Play “rose, bud, thorn.” Try this activity at dinner time or another time when your family gathers most days.

“In the exercise, each family member shares one thing they’re grateful for that happened that day (that’s the rose), one thing they didn’t like so much (that’s the thorn), and one thing they’re looking forward to (that’s the bud),” Pressman wrote. “One of the parents I work with likes to add a feather—something that made them laugh. This practice can help children and adults hunt for the good stuff without denying that, sure, there are going to be thorns in life, too. We’re allowed to be grateful even as we feel the whole range of emotions that humans experience.”

Elementary school age

Create a family gratitude journal. Have each family member record something they are grateful for in the shared family journal one to three times a week. 

You can also set up an allowance jar for each child. If your kids get an allowance, have them divide their money to give, save, or spend.

“Giving bolsters the giver’s, as well as the receiver’s, sense of gratefulness,” Pressman wrote.


Give back with service. Continue the activities listed above to make gratitude a regular part of family interactions, but also encourage tweens and teens to choose a community service project to donate their time to.

How to react when kids seem ungrateful

As a caregiver to young children, you give, give, give them so much—opportunities, experiences, objects, food, shelter, affection, time, energy. At times it can be hard to not have your own meltdown when they shrug off your efforts or ask for even more.

Don’t worry: Pressman says it is not developmentally appropriate for kids to recognize every precious thing and express their gratitude for it. 

For example, tweens live in the moment and may not think about the effort that goes into an experience or the benefits they will receive in the future. To help them understand how you feel, say something like this: “Here is where I’m coming from: I planned this trip/party/day/meal. It wasn’t easy. This is very special to me. I get why you don’t value it the way I do, but I’m asking you to bring your attention back to where we are.”

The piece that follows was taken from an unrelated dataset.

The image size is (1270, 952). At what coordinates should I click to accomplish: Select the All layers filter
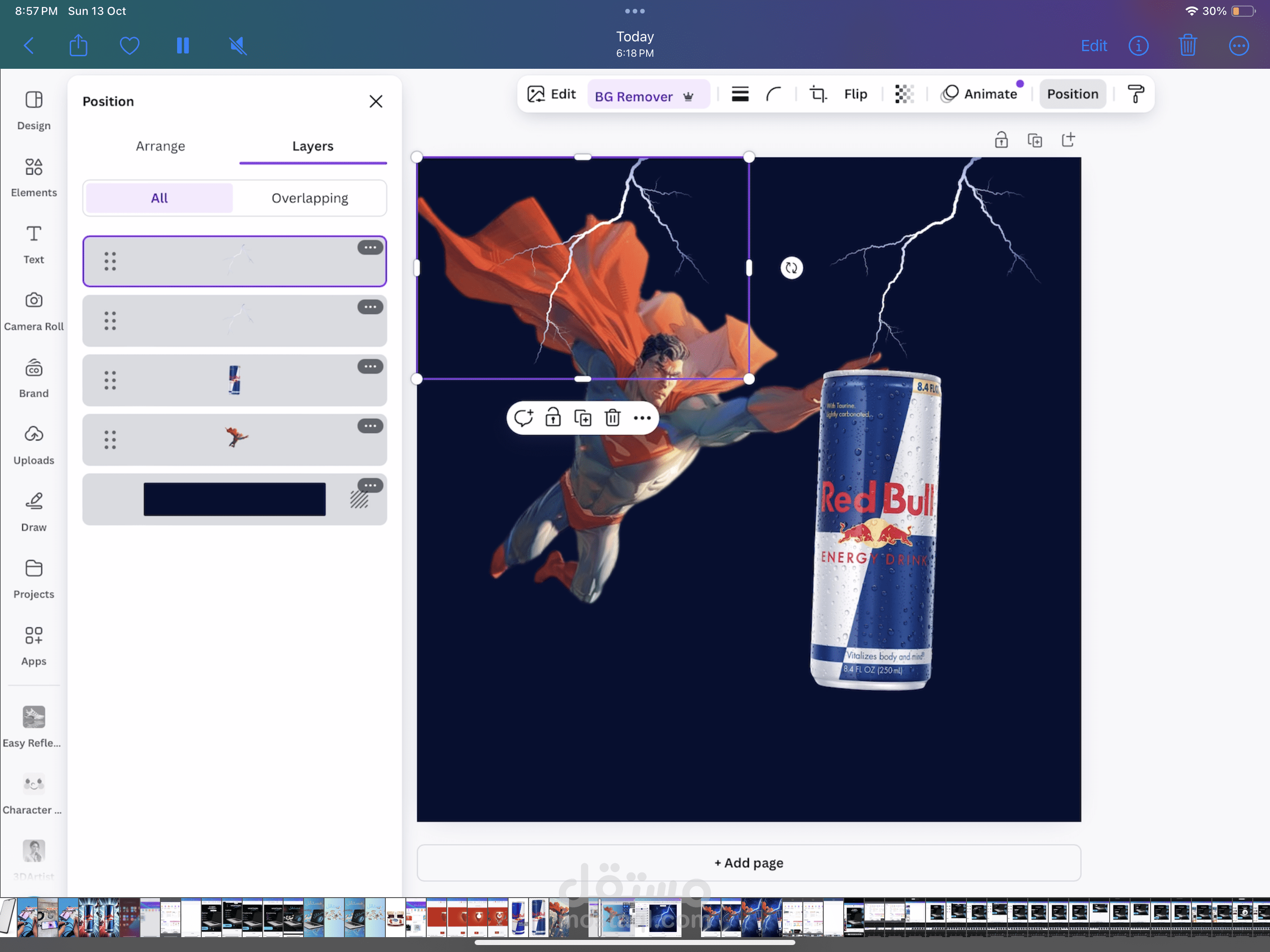point(159,198)
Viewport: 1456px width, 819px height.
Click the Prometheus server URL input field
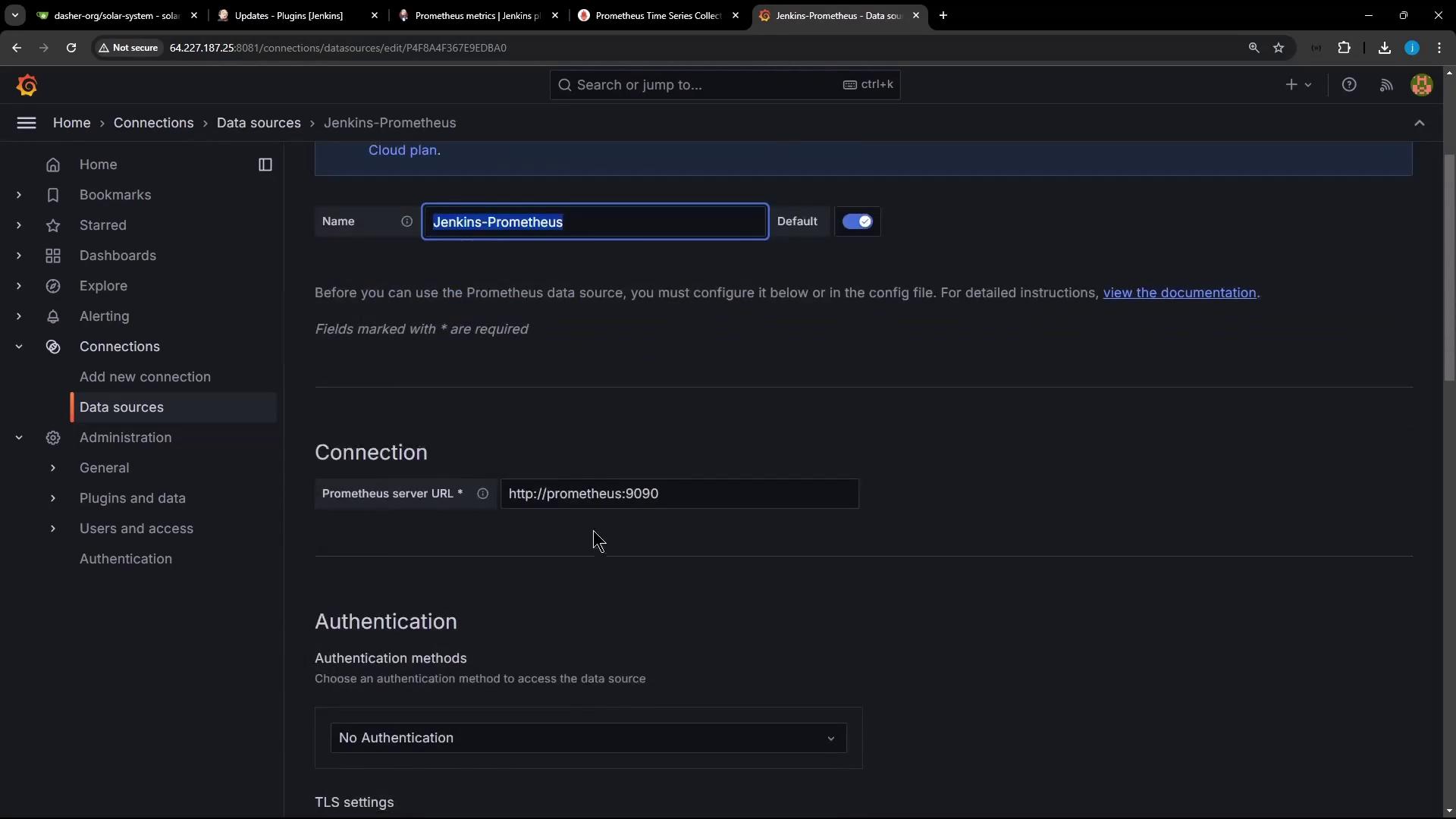(679, 494)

“Instilling gratitude, like so much of parenting, is all about playing the long game,” Pressman wrote.

Expressing gratitude starts with saying “thank you,” even if children don’t quite get why adults appreciate the expression.

“Toddlers typically begin to say ‘thank you’ around age two, but those early verbal expressions are more about manners and the way kids learn to make the adults in their lives happy,” Pressman wrote. “There’s nothing wrong with good manners—I’m a big fan of good manners!—but that deeper sense of gratitude psychologists associate with everything from better health and happiness, to better grades and lower stress levels at college, seems to emerge when kids are around 7 years old. Gratitude remains a work in progress throughout childhood and adolescence.”